- Directed by: Patrick Creadon
- Produced by: Christine O'Malley; Jeff Conroy; Joe Berry;
- Edited by: Josh Earl
- Release date: January 25, 2019 (Slamdance);
- Running time: 93 minutes
- Country: United States
- Language: English

= Ski Bum: The Warren Miller Story =

Documentary film

Ski Bum: The Warren Miller Story is a 2019 documentary film directed by Patrick Creadon. The film chronicles the life of skier and filmmaker Warren Miller. Ski Bum features Miller's final interview before his death in 2018.
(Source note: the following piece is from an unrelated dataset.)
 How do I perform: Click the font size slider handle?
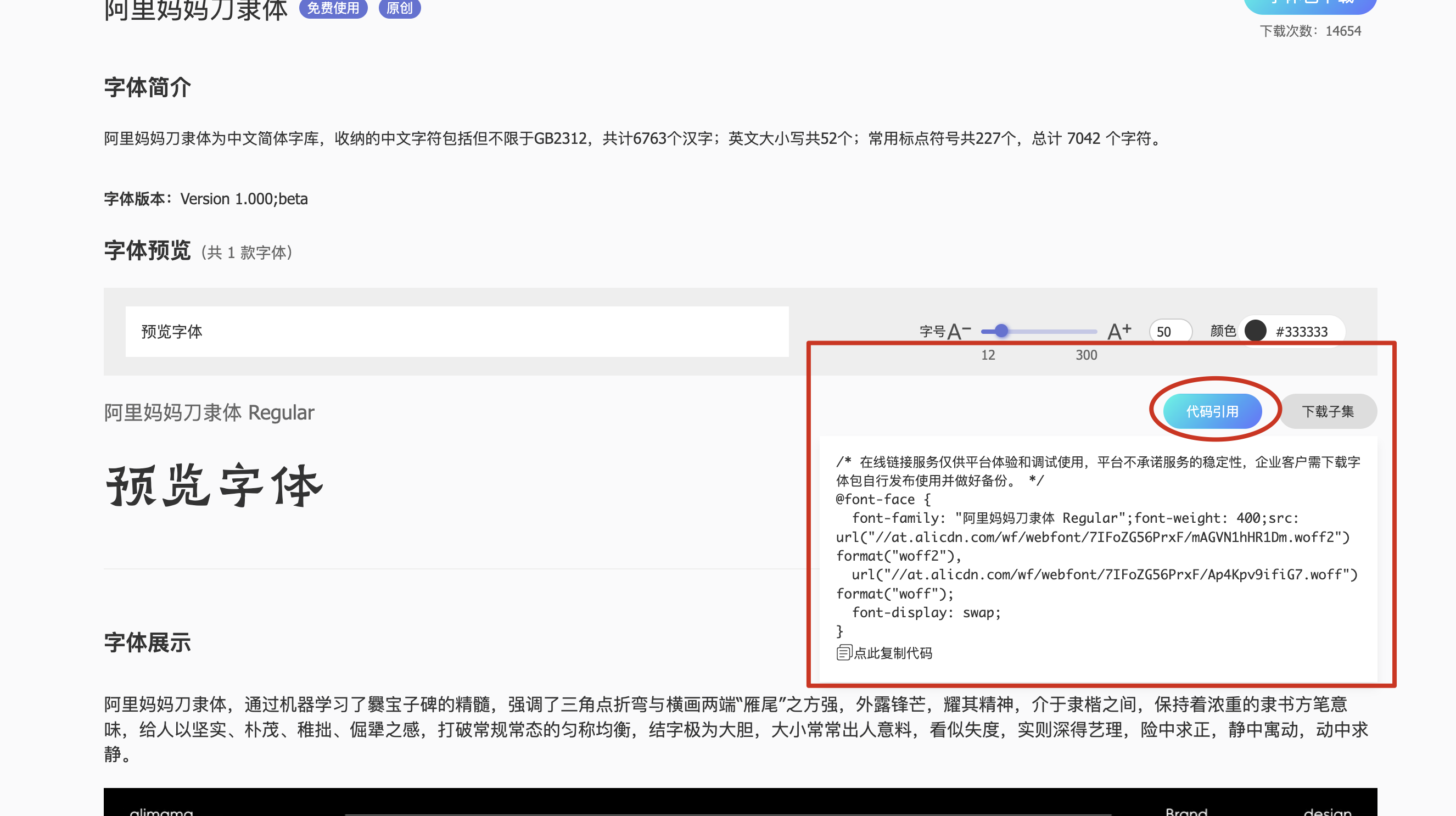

The documentary premiered as the opening night film at the 2019 Slamdance Film Festival, where it won the Audience Award for Beyond Feature.

== Cast ==
Creadon interviewed several professional skiers and filmmakers, including Warren Miller in his final interview before his death in 2018, Olympic gold medalist Jonny Moseley, and professional extreme skiers Scot Schmidt and Kristen Ulmer.

== Reception ==
Writing for The Hollywood Reporter, Justin Lowe called the film "outstanding" and a "stirring tribute" to Miller. He also wrote, "The film credit 'A Warren Miller Production' thrilled ski professionals and thousands of other sports enthusiasts worldwide for decades. Now they can revel in this exceptional portrait of a true filmmaking iconoclast that's almost as exhilarating as an actual Warren Miller production."